Until just recently, we've always had trusted VPN connections which allowed us to use the 'sysopt connection ipsec-permit' command. With an introduction of a 3rd party VPN, we now need to filter the VPN traffic.
I've attempted to use the 'vpn-filter value acl_name' under group-policies with the following sample config.
(all the crypto and isakmp config work, so it's not included)
access-list acl_name extended permit tcp internal_net remote_vpn_net eq ftp
access-list acl_name extended deny ip any any
group-policy untrusted_vpn attributed
vpn-filter value acl_name
Now I understand that I can apply access-lists or modify current access-lists to that can accomplish what 'acl_name' attempted above. I don't want to go around on our production PIX and start applying access-lists on interfaces attempting to figure out which interface to apply it on. I guess my question is, if a VPN tunnel is terminated on my outside interface, where do I apply the access-lists?

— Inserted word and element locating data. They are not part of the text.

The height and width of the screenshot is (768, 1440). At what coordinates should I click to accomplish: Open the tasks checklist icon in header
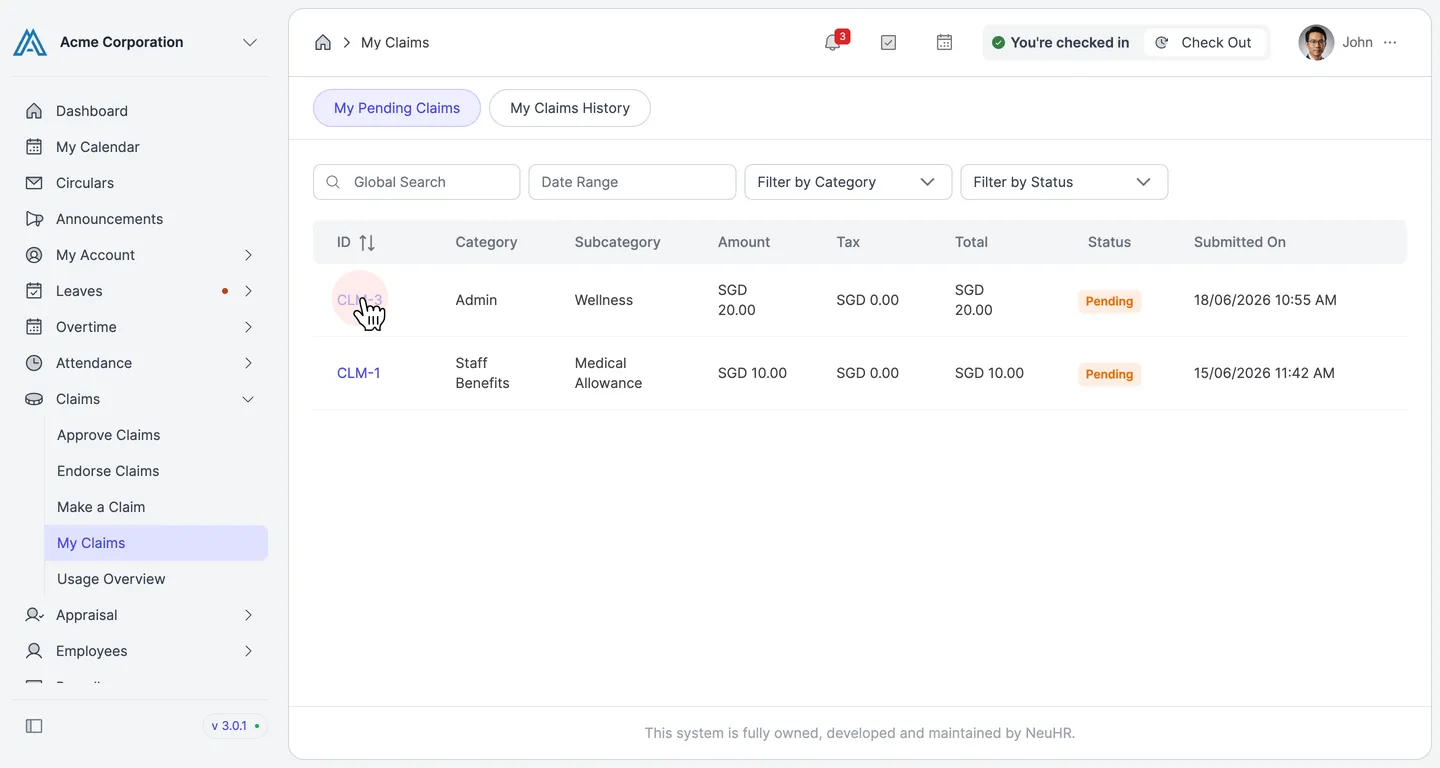pyautogui.click(x=888, y=42)
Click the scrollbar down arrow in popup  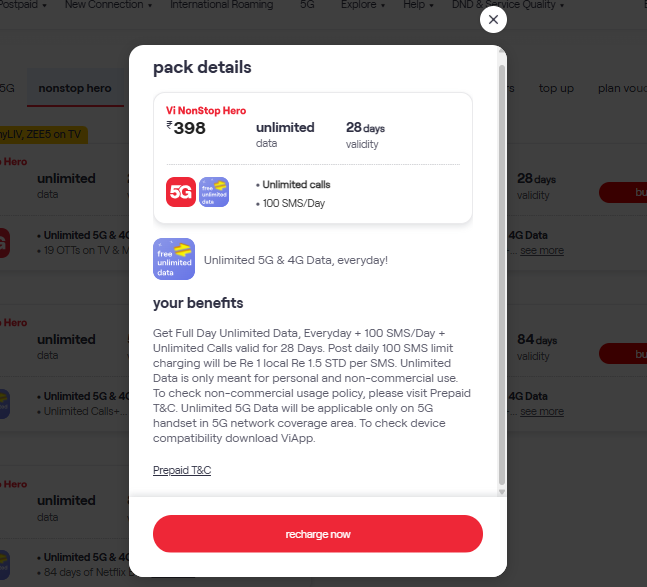tap(502, 492)
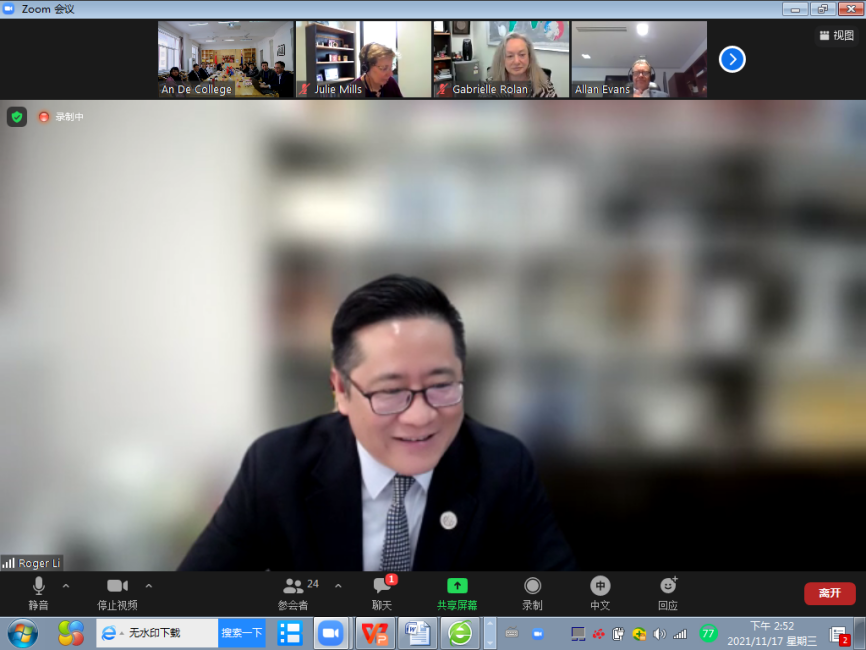Click the green encryption shield icon

coord(17,117)
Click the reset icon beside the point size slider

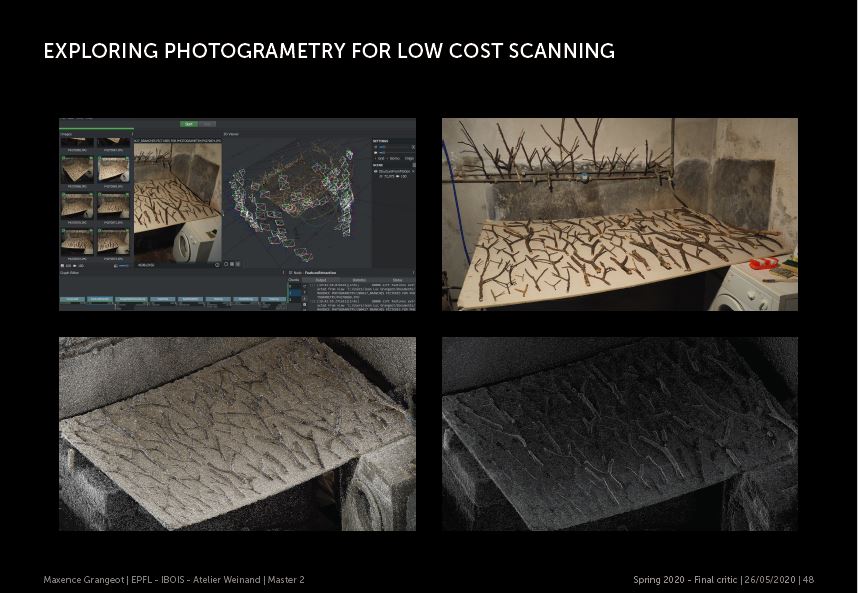pos(411,147)
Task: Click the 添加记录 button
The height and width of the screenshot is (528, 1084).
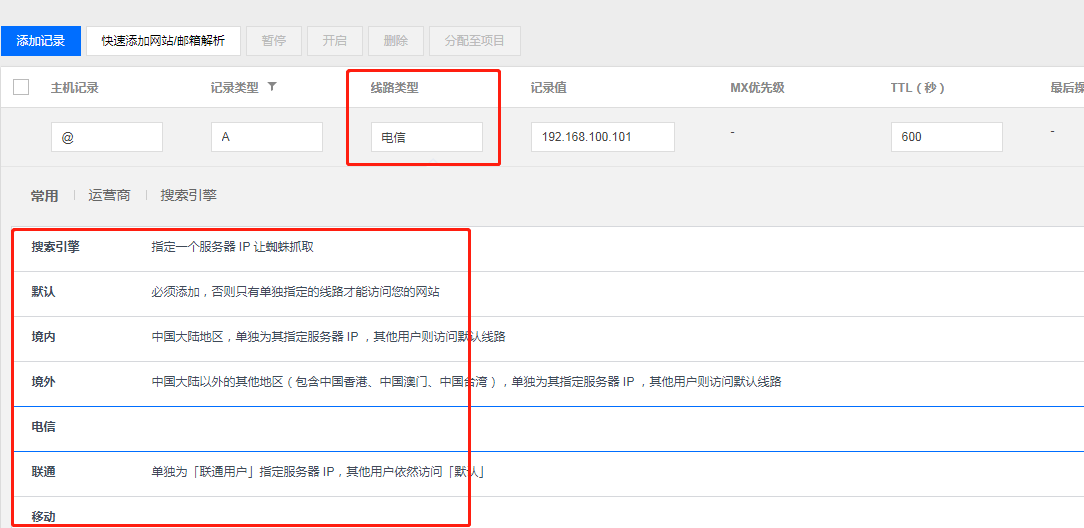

Examples always help me, so use 220.127.116.11/24 as my internal network and 10.1.2.0/24 as the remote VPN network. The only traffic I want to allow is accessing an FTP server (10.1.2.5) on the remote network. I don't want the remote network to have any access and only want FTP traffic from internal hosts.
I understand sftp would be a lot simpler, but there more to it than FTP.
Thanks in advance. Please let me know if I missed anything.